• _Task description_
Exact copy, no pictures: every line from the one that contains "Given: Select the" through the end of the data below, and nothing else.

• _Provided records_
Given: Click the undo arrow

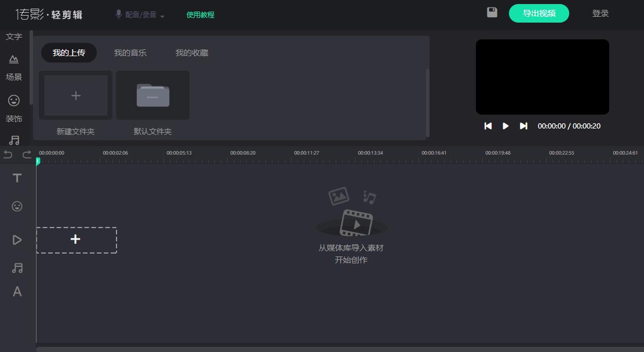Looking at the screenshot, I should click(x=8, y=155).
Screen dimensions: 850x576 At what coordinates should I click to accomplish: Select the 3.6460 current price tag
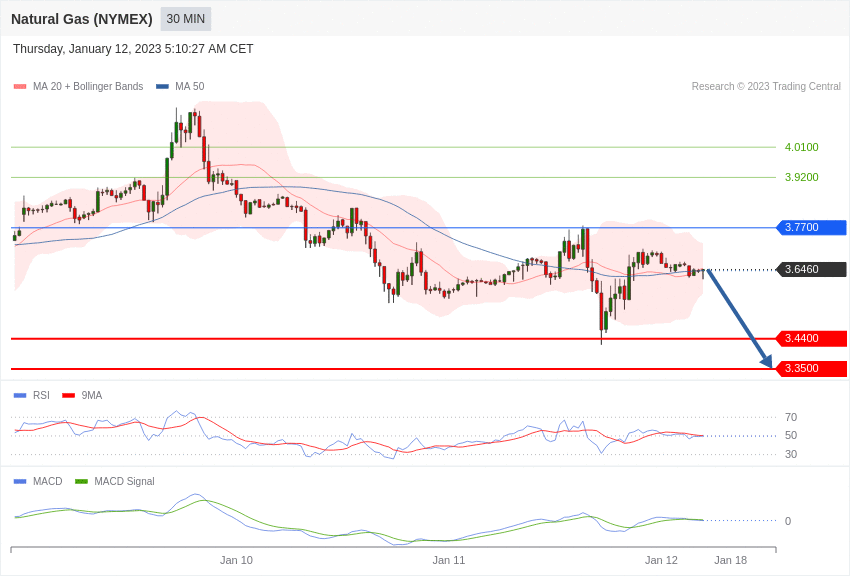(812, 270)
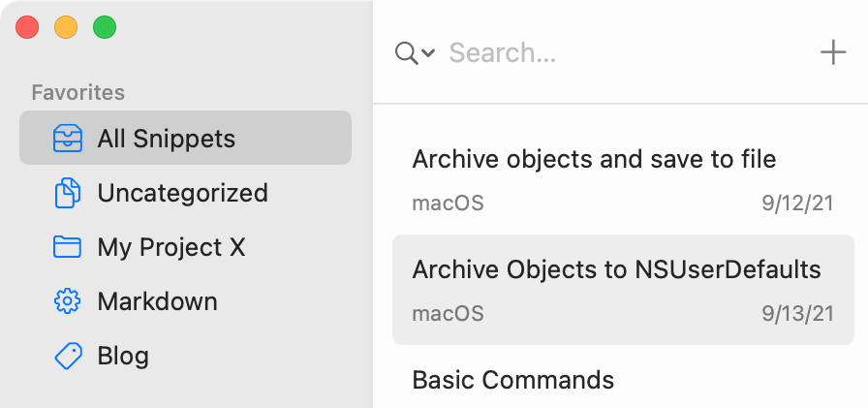Open search options chevron next to magnifier
The height and width of the screenshot is (408, 868).
[428, 53]
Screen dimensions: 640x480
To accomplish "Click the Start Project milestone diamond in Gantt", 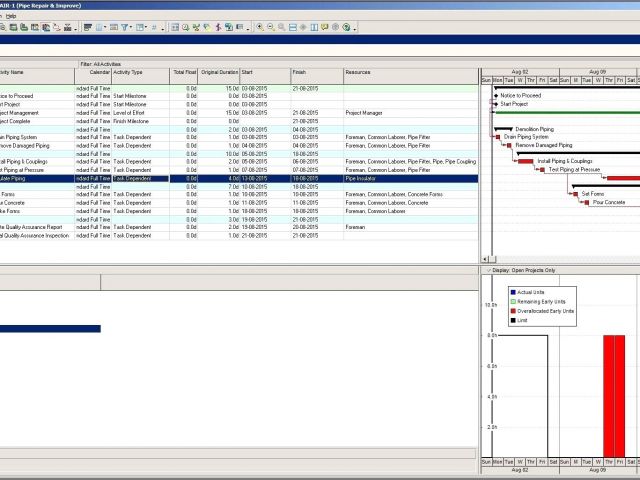I will [495, 104].
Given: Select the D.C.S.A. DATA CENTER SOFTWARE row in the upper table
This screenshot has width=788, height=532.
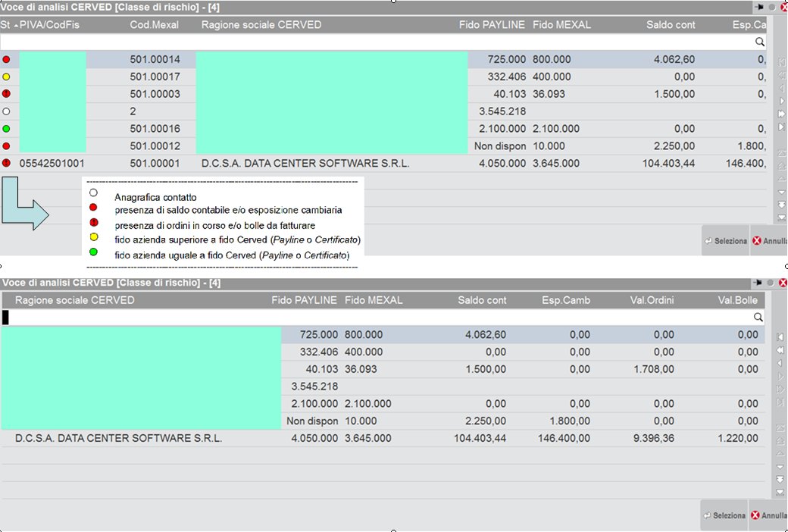Looking at the screenshot, I should click(303, 163).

• _Solution to the problem_
Given: Select the D.C.S.A. DATA CENTER SOFTWARE row in the upper table
This screenshot has width=788, height=532.
Looking at the screenshot, I should click(303, 163).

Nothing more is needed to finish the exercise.